FIG. 5D shows a step S510 in which the second adaptor 502b is hybridised to a neighbouring attachment site 124b. FIG. 5E shows step S512 DNA synthesis of a complementary strand 504a (cycle n). FIG. 5F shows step S514 melting of the complementary strands 504a, 504b (cycle n). FIG. 5G shows a step S516 with reannealing/rehybridization of the complementary strands 504a, 504b (cycle n). FIG. 5H shows step S518 with further DNA synthesis of further complementary strands 504c, 504d (cycle n+1). FIG. 5I shows step S520 with melting of further complementary strands 504c, 504d (cycle n+1). FIG. 5J shows step S522 with sequencing following to cycle n+m (amplificiation of steps S510 to S518 may proceed until all attachment sites 124a, 124b per attachment region 119 are occupied or stopped before at a sufficient level of amplification).

Sequencing may then be performed by synthesis or by another means such as for example by hybridization or by ligation.

While amplification may be desirable in most cases, there are cases in which a simpler non-amplification chemistry is preferred to enable not only sequencing of target nucleic acid fragments, but also the enumeration of the same. Like for example in diagnostic applications to a level of contamination of water with a pathogen may be determined in this way, or in the case of cancer copy number variation may be assessed.

A sequencing without amplification using bright dyes and particularly sensitive microscopic detection platforms, which have suitable high NA, high transmission optics, and sensitive detectors such as back-thinned, back-illuminated CMOS sensors is equally possible.

Identical or similarly acting elements are designated with the same reference signs in all Figures. As used herein the term “and/or” includes any and all combinations of one or more of the associated listed items and may be abbreviated as “/”. Individual features of the embodiments and all combinations of individual features of the embodiments among each other as well as in combination with individual features or feature groups of the preceding description and/or claims are considered disclosed.

Although some aspects have been described in the context of an apparatus, it is clear that these aspects also represent a description of the corresponding method, where a block or device corresponds to a method step or a feature of a method step.

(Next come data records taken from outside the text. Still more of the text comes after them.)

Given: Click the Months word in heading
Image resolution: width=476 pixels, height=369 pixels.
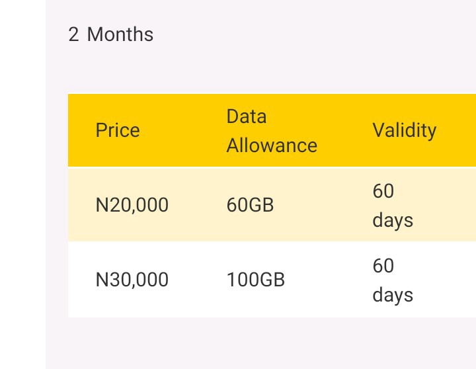Looking at the screenshot, I should [120, 34].
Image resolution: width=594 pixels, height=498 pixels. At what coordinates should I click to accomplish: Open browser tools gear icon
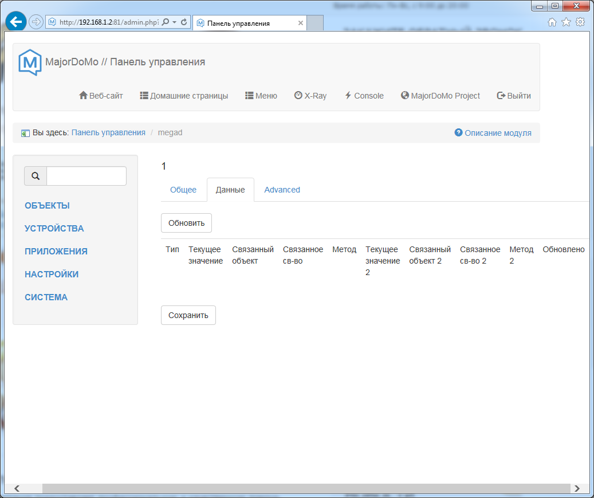point(580,22)
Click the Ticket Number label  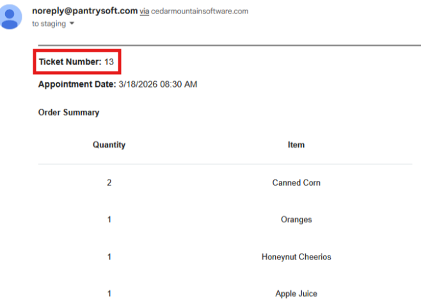coord(70,62)
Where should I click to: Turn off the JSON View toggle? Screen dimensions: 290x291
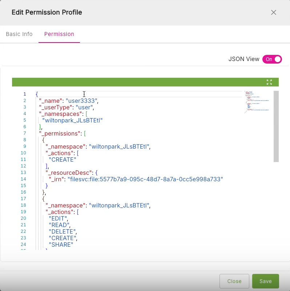point(272,59)

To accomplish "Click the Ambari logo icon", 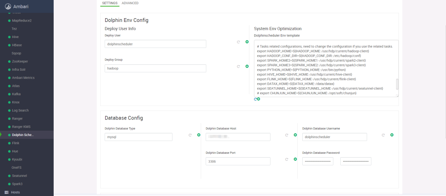I will click(x=8, y=7).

Analogously, aspects described in the context of a method step also represent a description of a corresponding block or item or feature of a corresponding apparatus.

While subject matter of the present disclosure has been illustrated and described in detail in the drawings and foregoing description, such illustration and description are to be considered illustrative or exemplary and not restrictive. Any statement made herein characterizing the invention is also to be considered illustrative or exemplary and not restrictive as the invention is defined by the claims. It will be understood that changes and modifications may be made, by those of ordinary skill in the art, within the scope of the following claims, which may include any combination of features from different embodiments described above.

The terms used in the claims should be construed to have the broadest reasonable interpretation consistent with the foregoing description. For example, the use of the article “a” or “the” in introducing an element should not be interpreted as being exclusive of a plurality of elements. Likewise, the recitation of “or” should be interpreted as being inclusive, such that the recitation of “A or B” is not exclusive of “A and B,” unless it is clear from the context or the foregoing description that only one of A and B is intended. Further, the recitation of “at least one of A, B and C” should be interpreted as one or more of a group of elements consisting of A, B and C, and should not be interpreted as requiring at least one of each of the listed elements A, B and C, regardless of whether A, B and C are related as categories or otherwise. Moreover, the recitation of “A, B and/or C” or “at least one of A, B or C” should be interpreted as including any singular entity from the listed elements, e.g., A, any subset from the listed elements, e.g., A and B, or the entire list of elements A, B and C.